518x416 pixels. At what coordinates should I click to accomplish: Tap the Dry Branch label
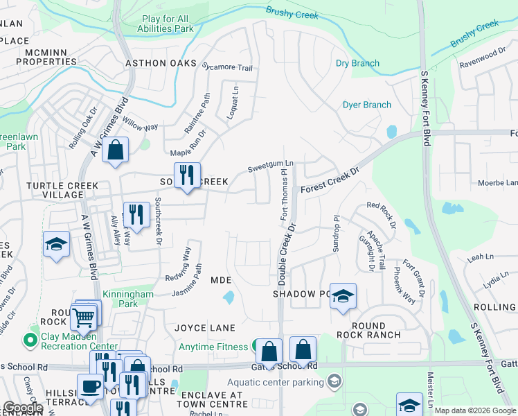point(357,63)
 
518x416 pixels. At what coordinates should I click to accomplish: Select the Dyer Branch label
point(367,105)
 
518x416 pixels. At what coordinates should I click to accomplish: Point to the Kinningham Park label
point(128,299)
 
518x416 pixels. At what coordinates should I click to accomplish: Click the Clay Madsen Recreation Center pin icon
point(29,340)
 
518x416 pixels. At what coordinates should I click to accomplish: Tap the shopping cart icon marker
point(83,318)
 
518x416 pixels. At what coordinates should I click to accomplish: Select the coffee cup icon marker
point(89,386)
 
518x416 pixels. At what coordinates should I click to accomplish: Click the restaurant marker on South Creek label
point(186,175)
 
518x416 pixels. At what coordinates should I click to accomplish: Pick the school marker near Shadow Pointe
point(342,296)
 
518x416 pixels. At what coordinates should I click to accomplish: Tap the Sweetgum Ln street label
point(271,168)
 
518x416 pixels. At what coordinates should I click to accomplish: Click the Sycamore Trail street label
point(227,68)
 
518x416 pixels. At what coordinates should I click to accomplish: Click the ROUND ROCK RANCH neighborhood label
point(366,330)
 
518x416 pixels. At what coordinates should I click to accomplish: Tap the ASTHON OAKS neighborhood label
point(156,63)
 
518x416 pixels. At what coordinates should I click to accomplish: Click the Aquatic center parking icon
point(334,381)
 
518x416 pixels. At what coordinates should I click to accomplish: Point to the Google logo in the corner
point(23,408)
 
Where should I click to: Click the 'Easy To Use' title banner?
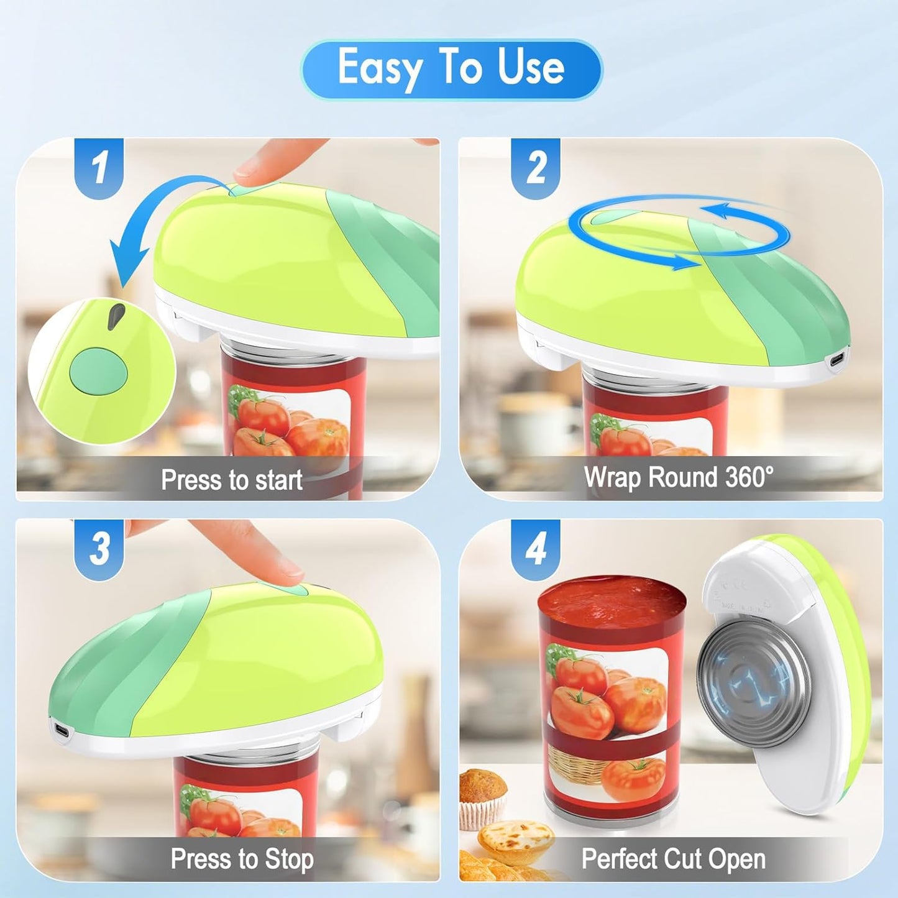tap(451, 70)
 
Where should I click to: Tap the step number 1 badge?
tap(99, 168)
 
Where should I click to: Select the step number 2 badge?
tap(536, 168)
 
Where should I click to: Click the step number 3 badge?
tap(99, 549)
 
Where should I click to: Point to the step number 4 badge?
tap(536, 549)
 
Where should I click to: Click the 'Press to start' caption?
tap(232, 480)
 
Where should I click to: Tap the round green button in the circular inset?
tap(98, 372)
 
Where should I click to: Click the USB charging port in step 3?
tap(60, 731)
* * *
* _EXERCISE INSTRUCTIONS_: Reproduce all of the records above verbatim, line for line, omitting the pictures.

* _SOLUTION_:
518x416 pixels. At what coordinates should I click to accomplish: Tap the Dry Branch label
point(357,63)
 
518x416 pixels. At what coordinates should I click to accomplish: Select the Dyer Branch label
point(367,105)
 
518x416 pixels. At what coordinates should I click to accomplish: Point to the Kinningham Park label
point(128,299)
 
518x416 pixels. At what coordinates should I click to accomplish: Click the Clay Madsen Recreation Center pin icon
point(29,340)
 
518x416 pixels. At what coordinates should I click to accomplish: Tap the shopping cart icon marker
point(83,318)
 
518x416 pixels. At what coordinates should I click to accomplish: Select the coffee cup icon marker
point(89,386)
 
518x416 pixels. At what coordinates should I click to accomplish: Click the restaurant marker on South Creek label
point(186,175)
 
518x416 pixels. At what coordinates should I click to accomplish: Pick the school marker near Shadow Pointe
point(342,296)
 
518x416 pixels. At what coordinates should I click to accomplish: Tap the Sweetgum Ln street label
point(271,168)
 
518x416 pixels. At what coordinates should I click to accomplish: Click the Sycamore Trail street label
point(227,68)
 
518x416 pixels. At what coordinates should I click to accomplish: Click the ROUND ROCK RANCH neighborhood label
point(366,330)
 
518x416 pixels. At what coordinates should I click to accomplish: Tap the ASTHON OAKS neighborhood label
point(156,63)
 
518x416 pixels. At what coordinates should I click to accomplish: Click the Aquatic center parking icon
point(334,381)
 
518x416 pixels. At what coordinates should I click to accomplish: Point to the Google logo in the corner
point(23,408)
 
Where should I click to: Click the 'Easy To Use' title banner?
tap(451, 70)
 
Where should I click to: Tap the step number 1 badge?
tap(99, 168)
 
Where should I click to: Select the step number 2 badge?
tap(536, 168)
 
Where should I click to: Click the step number 3 badge?
tap(99, 549)
 
Where should I click to: Point to the step number 4 badge?
tap(536, 549)
 
Where should I click to: Click the 'Press to start' caption?
tap(232, 480)
 
Where should I click to: Tap the round green button in the circular inset?
tap(98, 372)
 
Where should I click to: Click the USB charging port in step 3?
tap(60, 731)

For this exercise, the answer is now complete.